## WHAT YOU HAVE TO DO
Could you copy every record exactly as it appears?

──────── DATA SHOWN

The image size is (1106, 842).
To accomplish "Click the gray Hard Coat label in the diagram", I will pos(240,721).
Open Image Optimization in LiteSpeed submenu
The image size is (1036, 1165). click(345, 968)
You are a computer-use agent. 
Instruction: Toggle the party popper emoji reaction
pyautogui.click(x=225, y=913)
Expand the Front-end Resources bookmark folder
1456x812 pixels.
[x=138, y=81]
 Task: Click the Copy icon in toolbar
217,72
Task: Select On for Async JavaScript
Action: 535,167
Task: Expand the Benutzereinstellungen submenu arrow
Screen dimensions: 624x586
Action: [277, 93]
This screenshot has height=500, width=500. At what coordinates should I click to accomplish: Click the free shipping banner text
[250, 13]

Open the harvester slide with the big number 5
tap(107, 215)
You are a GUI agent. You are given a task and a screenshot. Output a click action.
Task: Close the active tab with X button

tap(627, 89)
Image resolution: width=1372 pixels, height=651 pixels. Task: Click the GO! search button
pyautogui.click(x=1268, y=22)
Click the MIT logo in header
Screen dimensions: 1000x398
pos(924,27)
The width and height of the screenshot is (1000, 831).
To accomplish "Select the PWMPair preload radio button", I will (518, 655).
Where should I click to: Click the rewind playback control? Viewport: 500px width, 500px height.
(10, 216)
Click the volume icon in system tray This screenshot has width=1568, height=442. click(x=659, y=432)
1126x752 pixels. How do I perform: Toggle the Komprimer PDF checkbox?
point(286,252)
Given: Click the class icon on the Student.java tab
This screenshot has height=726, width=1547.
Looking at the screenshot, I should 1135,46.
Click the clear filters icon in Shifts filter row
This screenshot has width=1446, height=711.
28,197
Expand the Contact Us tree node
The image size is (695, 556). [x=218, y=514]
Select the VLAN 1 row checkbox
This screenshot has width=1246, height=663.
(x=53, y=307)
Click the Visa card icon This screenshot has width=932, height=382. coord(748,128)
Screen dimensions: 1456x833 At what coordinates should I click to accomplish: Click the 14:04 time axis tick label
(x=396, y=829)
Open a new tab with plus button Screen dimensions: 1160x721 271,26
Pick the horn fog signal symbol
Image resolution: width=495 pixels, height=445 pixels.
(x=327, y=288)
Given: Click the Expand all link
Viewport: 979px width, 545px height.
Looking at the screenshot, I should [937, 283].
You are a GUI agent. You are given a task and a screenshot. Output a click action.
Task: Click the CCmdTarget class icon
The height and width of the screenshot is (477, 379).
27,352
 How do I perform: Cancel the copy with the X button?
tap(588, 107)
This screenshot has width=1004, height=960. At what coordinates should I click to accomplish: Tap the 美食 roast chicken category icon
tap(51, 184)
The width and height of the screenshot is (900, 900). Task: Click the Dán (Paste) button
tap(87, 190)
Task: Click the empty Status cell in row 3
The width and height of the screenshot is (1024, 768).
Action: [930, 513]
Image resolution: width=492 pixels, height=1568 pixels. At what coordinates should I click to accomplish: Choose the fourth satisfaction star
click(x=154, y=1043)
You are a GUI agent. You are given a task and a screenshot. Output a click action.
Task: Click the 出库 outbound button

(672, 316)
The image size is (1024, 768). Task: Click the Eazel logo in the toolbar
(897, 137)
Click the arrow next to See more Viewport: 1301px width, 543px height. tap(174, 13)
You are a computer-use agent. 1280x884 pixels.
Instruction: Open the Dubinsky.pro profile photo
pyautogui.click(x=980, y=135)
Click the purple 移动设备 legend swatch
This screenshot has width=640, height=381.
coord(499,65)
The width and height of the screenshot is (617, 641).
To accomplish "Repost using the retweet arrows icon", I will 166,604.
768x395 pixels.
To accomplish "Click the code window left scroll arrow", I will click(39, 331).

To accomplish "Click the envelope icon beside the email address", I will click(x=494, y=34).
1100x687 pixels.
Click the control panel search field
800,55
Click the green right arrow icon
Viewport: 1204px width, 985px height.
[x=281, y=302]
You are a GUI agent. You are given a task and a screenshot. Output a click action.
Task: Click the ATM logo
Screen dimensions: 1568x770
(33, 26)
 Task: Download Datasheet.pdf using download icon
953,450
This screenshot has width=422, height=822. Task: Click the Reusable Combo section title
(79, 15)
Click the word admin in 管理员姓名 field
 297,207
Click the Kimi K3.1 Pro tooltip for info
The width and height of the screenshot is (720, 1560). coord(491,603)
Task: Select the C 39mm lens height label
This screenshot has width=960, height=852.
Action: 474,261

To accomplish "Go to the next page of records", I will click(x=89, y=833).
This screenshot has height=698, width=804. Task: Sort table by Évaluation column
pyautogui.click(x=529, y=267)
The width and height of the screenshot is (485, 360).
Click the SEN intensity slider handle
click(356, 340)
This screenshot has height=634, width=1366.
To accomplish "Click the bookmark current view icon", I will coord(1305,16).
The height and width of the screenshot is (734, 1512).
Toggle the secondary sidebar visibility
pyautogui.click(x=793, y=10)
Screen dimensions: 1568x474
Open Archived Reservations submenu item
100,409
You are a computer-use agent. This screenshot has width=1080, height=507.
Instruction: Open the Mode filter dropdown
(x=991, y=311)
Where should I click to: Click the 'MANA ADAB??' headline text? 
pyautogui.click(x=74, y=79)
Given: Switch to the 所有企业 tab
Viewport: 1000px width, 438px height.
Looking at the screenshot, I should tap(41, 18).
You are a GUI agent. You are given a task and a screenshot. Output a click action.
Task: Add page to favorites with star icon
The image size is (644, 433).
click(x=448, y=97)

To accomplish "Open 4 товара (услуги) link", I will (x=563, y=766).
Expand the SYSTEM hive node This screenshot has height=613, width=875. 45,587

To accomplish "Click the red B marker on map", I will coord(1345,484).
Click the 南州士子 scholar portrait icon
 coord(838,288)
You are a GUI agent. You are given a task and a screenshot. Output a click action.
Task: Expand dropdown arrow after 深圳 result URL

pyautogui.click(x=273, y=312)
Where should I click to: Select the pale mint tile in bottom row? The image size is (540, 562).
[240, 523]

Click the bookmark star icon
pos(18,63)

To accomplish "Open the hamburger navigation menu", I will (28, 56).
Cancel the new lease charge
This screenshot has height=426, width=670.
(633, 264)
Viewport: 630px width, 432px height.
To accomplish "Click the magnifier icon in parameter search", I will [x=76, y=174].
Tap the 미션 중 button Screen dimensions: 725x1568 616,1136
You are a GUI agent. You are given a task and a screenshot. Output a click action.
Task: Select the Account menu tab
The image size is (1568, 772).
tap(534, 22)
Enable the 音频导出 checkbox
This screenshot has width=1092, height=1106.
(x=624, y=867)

────────────────

## EXERCISE SOLUTION
The image size is (1106, 842).
To accomplish "Click the gray Hard Coat label in the diagram", I will pos(240,721).
Open Image Optimization in LiteSpeed submenu
The image size is (1036, 1165). click(345, 968)
You are a computer-use agent. 
Instruction: Toggle the party popper emoji reaction
pyautogui.click(x=225, y=913)
Expand the Front-end Resources bookmark folder
1456x812 pixels.
[x=138, y=81]
 Task: Click the Copy icon in toolbar
217,72
Task: Select On for Async JavaScript
Action: 535,167
Task: Expand the Benutzereinstellungen submenu arrow
Screen dimensions: 624x586
Action: [277, 93]
This screenshot has height=500, width=500. At what coordinates should I click to accomplish: Click the free shipping banner text
[250, 13]

Open the harvester slide with the big number 5
tap(107, 215)
You are a GUI agent. You are given a task and a screenshot. Output a click action.
Task: Close the active tab with X button

tap(627, 89)
Image resolution: width=1372 pixels, height=651 pixels. Task: Click the GO! search button
pyautogui.click(x=1268, y=22)
Click the MIT logo in header
Screen dimensions: 1000x398
pos(924,27)
The width and height of the screenshot is (1000, 831).
To accomplish "Select the PWMPair preload radio button", I will (518, 655).
Where should I click to: Click the rewind playback control? Viewport: 500px width, 500px height.
(10, 216)
Click the volume icon in system tray This screenshot has width=1568, height=442. click(x=659, y=432)
1126x752 pixels. How do I perform: Toggle the Komprimer PDF checkbox?
point(286,252)
Given: Click the class icon on the Student.java tab
This screenshot has height=726, width=1547.
Looking at the screenshot, I should 1135,46.
Click the clear filters icon in Shifts filter row
This screenshot has width=1446, height=711.
28,197
Expand the Contact Us tree node
The image size is (695, 556). [x=218, y=514]
Select the VLAN 1 row checkbox
This screenshot has width=1246, height=663.
(x=53, y=307)
Click the Visa card icon This screenshot has width=932, height=382. coord(748,128)
Screen dimensions: 1456x833 At what coordinates should I click to accomplish: Click the 14:04 time axis tick label
(x=396, y=829)
Open a new tab with plus button Screen dimensions: 1160x721 271,26
Pick the horn fog signal symbol
Image resolution: width=495 pixels, height=445 pixels.
(x=327, y=288)
Given: Click the Expand all link
Viewport: 979px width, 545px height.
Looking at the screenshot, I should [937, 283].
You are a GUI agent. You are given a task and a screenshot. Output a click action.
Task: Click the CCmdTarget class icon
The height and width of the screenshot is (477, 379).
27,352
 How do I perform: Cancel the copy with the X button?
tap(588, 107)
This screenshot has width=1004, height=960. At what coordinates should I click to accomplish: Tap the 美食 roast chicken category icon
tap(51, 184)
The width and height of the screenshot is (900, 900). Task: Click the Dán (Paste) button
tap(87, 190)
Task: Click the empty Status cell in row 3
The width and height of the screenshot is (1024, 768).
Action: [930, 513]
Image resolution: width=492 pixels, height=1568 pixels. At what coordinates should I click to accomplish: Choose the fourth satisfaction star
click(x=154, y=1043)
You are a GUI agent. You are given a task and a screenshot. Output a click action.
Task: Click the 出库 outbound button

(672, 316)
The image size is (1024, 768). Task: Click the Eazel logo in the toolbar
(897, 137)
Click the arrow next to See more Viewport: 1301px width, 543px height. tap(174, 13)
You are a computer-use agent. 1280x884 pixels.
Instruction: Open the Dubinsky.pro profile photo
pyautogui.click(x=980, y=135)
Click the purple 移动设备 legend swatch
This screenshot has width=640, height=381.
coord(499,65)
The width and height of the screenshot is (617, 641).
To accomplish "Repost using the retweet arrows icon", I will 166,604.
768x395 pixels.
To accomplish "Click the code window left scroll arrow", I will click(39, 331).

To accomplish "Click the envelope icon beside the email address", I will click(x=494, y=34).
1100x687 pixels.
Click the control panel search field
800,55
Click the green right arrow icon
Viewport: 1204px width, 985px height.
[x=281, y=302]
You are a GUI agent. You are given a task and a screenshot. Output a click action.
Task: Click the ATM logo
Screen dimensions: 1568x770
(33, 26)
 Task: Download Datasheet.pdf using download icon
953,450
This screenshot has width=422, height=822. Task: Click the Reusable Combo section title
(79, 15)
Click the word admin in 管理员姓名 field
 297,207
Click the Kimi K3.1 Pro tooltip for info
The width and height of the screenshot is (720, 1560). coord(491,603)
Task: Select the C 39mm lens height label
This screenshot has width=960, height=852.
Action: 474,261

To accomplish "Go to the next page of records", I will click(x=89, y=833).
This screenshot has height=698, width=804. Task: Sort table by Évaluation column
pyautogui.click(x=529, y=267)
The width and height of the screenshot is (485, 360).
Click the SEN intensity slider handle
click(356, 340)
This screenshot has height=634, width=1366.
To accomplish "Click the bookmark current view icon", I will coord(1305,16).
The height and width of the screenshot is (734, 1512).
Toggle the secondary sidebar visibility
pyautogui.click(x=793, y=10)
Screen dimensions: 1568x474
Open Archived Reservations submenu item
100,409
You are a computer-use agent. This screenshot has width=1080, height=507.
Instruction: Open the Mode filter dropdown
(x=991, y=311)
Where should I click to: Click the 'MANA ADAB??' headline text? 
pyautogui.click(x=74, y=79)
Given: Switch to the 所有企业 tab
Viewport: 1000px width, 438px height.
Looking at the screenshot, I should tap(41, 18).
You are a GUI agent. You are given a task and a screenshot. Output a click action.
Task: Add page to favorites with star icon
The image size is (644, 433).
click(x=448, y=97)

To accomplish "Open 4 товара (услуги) link", I will (x=563, y=766).
Expand the SYSTEM hive node This screenshot has height=613, width=875. 45,587

To accomplish "Click the red B marker on map", I will coord(1345,484).
Click the 南州士子 scholar portrait icon
 coord(838,288)
You are a GUI agent. You are given a task and a screenshot. Output a click action.
Task: Expand dropdown arrow after 深圳 result URL

pyautogui.click(x=273, y=312)
Where should I click to: Select the pale mint tile in bottom row? The image size is (540, 562).
[240, 523]

Click the bookmark star icon
pos(18,63)

To accomplish "Open the hamburger navigation menu", I will (28, 56).
Cancel the new lease charge
This screenshot has height=426, width=670.
(633, 264)
Viewport: 630px width, 432px height.
To accomplish "Click the magnifier icon in parameter search", I will [x=76, y=174].
Tap the 미션 중 button Screen dimensions: 725x1568 616,1136
You are a GUI agent. You are given a task and a screenshot. Output a click action.
Task: Select the Account menu tab
The image size is (1568, 772).
tap(534, 22)
Enable the 音频导出 checkbox
This screenshot has width=1092, height=1106.
(x=624, y=867)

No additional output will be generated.